# Nomination Tutorial

Vertex nomination is a useful method to effiencinty propose verticies in graph B that correspond to a vertex of interest in graph A. A list of verticies in graph B will be returned with associated probabilites that they match the vertex of interest. 

Vertex nomination works by repeatedly calling a seeded graph matching algorithm. As a result, the two input graphs of vertex nomination (A and B) dont need to be the same size, but a subset of their verticies must have a known correspondence between A and B. 

In [None]:
from graspologic.nominate import VNviaSGM
from graspologic.simulations import er_np
from graspologic.plot import heatmap
import numpy as np
import matplotlib.pyplot as plt

np.set_printoptions(suppress=True)

In [None]:
# Define parameters
n = 50
p = 0.3
num_seeds = 4

In [None]:
np.random.seed(2)
G1 = er_np(n=n, p=p)
node_shuffle_input = np.random.permutation(n)

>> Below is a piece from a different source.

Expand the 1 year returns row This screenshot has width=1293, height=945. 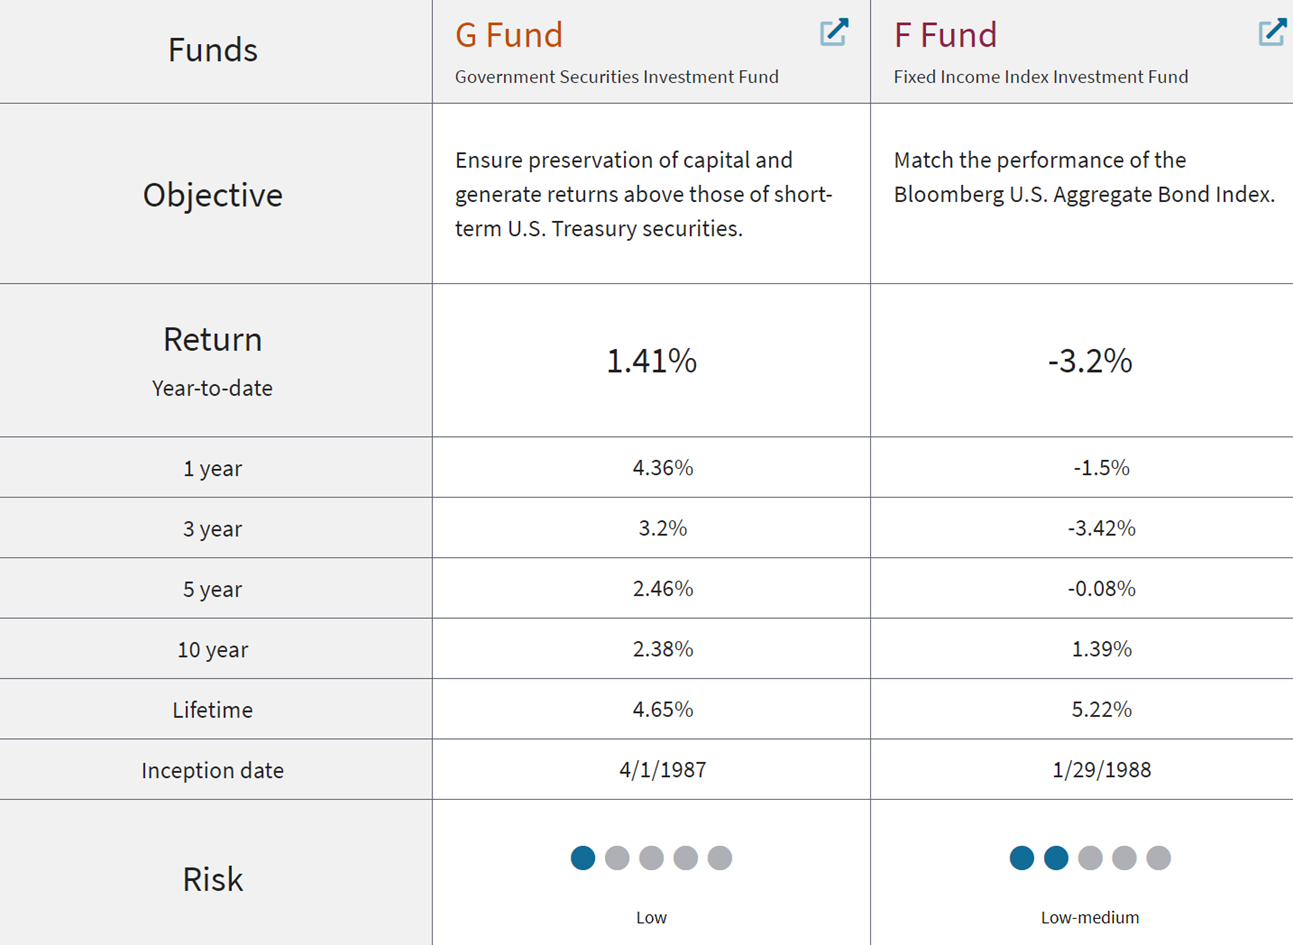tap(213, 467)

G2 = G1[np.ix_(node_shuffle_input, node_shuffle_input)]

heatmap(G1, title = "Origional ER Graph (unshuffled)")
heatmap(G2, title = "Shuffled ER graph")

In [None]:
kklst= [(xx, yy) for xx, yy in zip(node_shuffle_input, np.arange(len(node_shuffle_input)))]
kklst.sort(key=lambda x:x[0])
print("Association from (node G1, node G2): ", kklst)
kklst = np.array(kklst)

kklst_dict = {}
for kk in kklst:
    kklst_dict[kk[0]]=kk[1]

In [None]:
voi = 5 # choose a vertex of interest

VNalg = VNviaSGM()
print(VNalg.fit_predict(G1, B=G2, voi, [kklst[0:num_seeds, 0], kklst[0:num_seeds, 1]]))

The algorithm produces a nomination list in the following format (index j in G2, probability that j matches voi). Note: the output is sorted with the largest probability coming first in the output lsit. As seen, the actual correspondence is 5--37 and the model predicts that 5 (in graph G1) matches with 37 (in graph G2) with >90% confidence. 

#### Treat verts num_seeds --> G1.shape[0] as vois and examine thier predictions

In [None]:
probs = []
is_max = []
vois = []

VNalg2 = VNviaSGM()
for voi in range(num_seeds, G1.shape[0]):
    nom_lst = VNalg2.fit_predict(G1, G2, voi, [kklst[0:num_seeds, 0], kklst[0:num_seeds, 1]])
    if nom_lst is not None:
        expected_g2_vert = kklst_dict[voi]

        if nom_lst[0][0] == expected_g2_vert:
            is_max.append(True)
        else:
            is_max.append(False)
            print(nom_lst, expected_g2_vert)
        
        pred = [nom for nom in nom_lst if nom[0]==expected_g2_vert]

        if len(pred) > 0:
            probs.append(pred[0][1])
        else:
            probs.append(0.0)

        vois.append(voi)

In [None]:
plt.figure()
plt.bar(vois, probs)
plt.xlabel("Vertex of Interest")
plt.ylabel("Probability matches to correct vertex in G2")
plt.title("Probability correct vs. Vertex of Interest")

print("Fraction of vois where correct vertex in G2 had max prob = {}/{}".format(len([im for im in is_max if im]), len(is_max)))

As seen above, all nominations lists produced by the algorithm have the correct VOI as the largest probability. Note, some vois must be skipped becuase they were not in the induced subgraph generated by the seeds. If this is the case the model returns None.